The problem uses the ridge regression to make prediction. This document explains what are used as feature set and target value and how they are extracted from the raw stock data.
Features
The features are adjusted closing prices in a range of dates. The date range is specified by using parameters below.
- reference_dates
reference_dates are the first dates of date ranges. If the reference_dates are not an open date of the stock market, the first open date after reference_dates is taken as the first date of the range. When two ore more reference_dates are specified, they make different date ranges. - train_days
train_days is the difference between the first date (reference_dates) and the last date in a range. train_days only counts open dates and doesn't count weekends and holidays. The last date is exclusive, that is, is not included in the range. - train_increment
Every (train_increment)th date is taken as feature. Other dates are ignored.
ex)
reference_dates = ['2015-01-01']
train_days = 9
train_increment = 3
Jan 2, 2015 is used as the first day because Jan 1, 2015 is a holiday. The next feature date is the third open day from the first day, that is, Jan 7, 2015. The next feature date is Jan 12, 2015. We don't take the next feature date because it is the ninth open date from the first day - train_days is exclusive. So the feature dates are
[ '2015-01-02', '2015-01-07', '2015-01-12' ]
target
The target value is the stock price at a certain date in future. the future date is specified by using a parameter below.
- future_day
The difference between reference_dates and the future date in open dates.
ex)
reference_dates = ['2015-01-01']
future_day = 10
Jan 2, 2015 is used as the first day because Jan 1, 2015 is a holiday. The target date is the 10th open date from the first day, that is, Jan 16, 2015.
2015-01-16
Train Set, CV Set
The stock symbols the program uses are stored in the data/stocks_read.txt file. Some stocks are used as train data, and others are used as CV data.
- max_stocks
This parameter specifies how many stocks are used. This is the sum of train data and CV data. - cv_factor
This parameter determines what portion of stocks to put in cross validation set and what portion to leave in training set. For example, it is 3, every third stock goes into CV set.
ex)
max_stocks = 40
cv_factor = 4
The first 40 stocks are picked up from stocks_read.txt. Out of the stocks, 30 are train data and 10 are CV data.
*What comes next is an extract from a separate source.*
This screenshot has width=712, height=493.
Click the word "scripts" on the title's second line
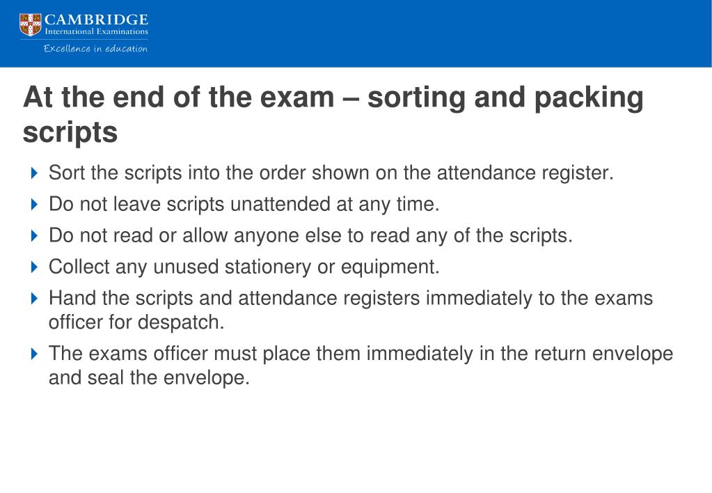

From stocks in the train set, stock prices in the date range explained above are extracted and used as train data. From stocks in the CV set, stock prices in the same date range are used as CV data.
Test Set
The stock data used as the train/CV set is also used as the test set. The test data is extracted by using the parameter below.
- test_dates
This is similar to reference_dates. test_dates specify the first dates of test date ranges. If the test_dates are not an open date of the stock market, the first open date after test_dates is taken as the first date of the range. When two ore more test_dates are specified, they make different date ranges.
The parameters, train_days and train_increment, are used to make the train date range. The same parameters are used for the test date range.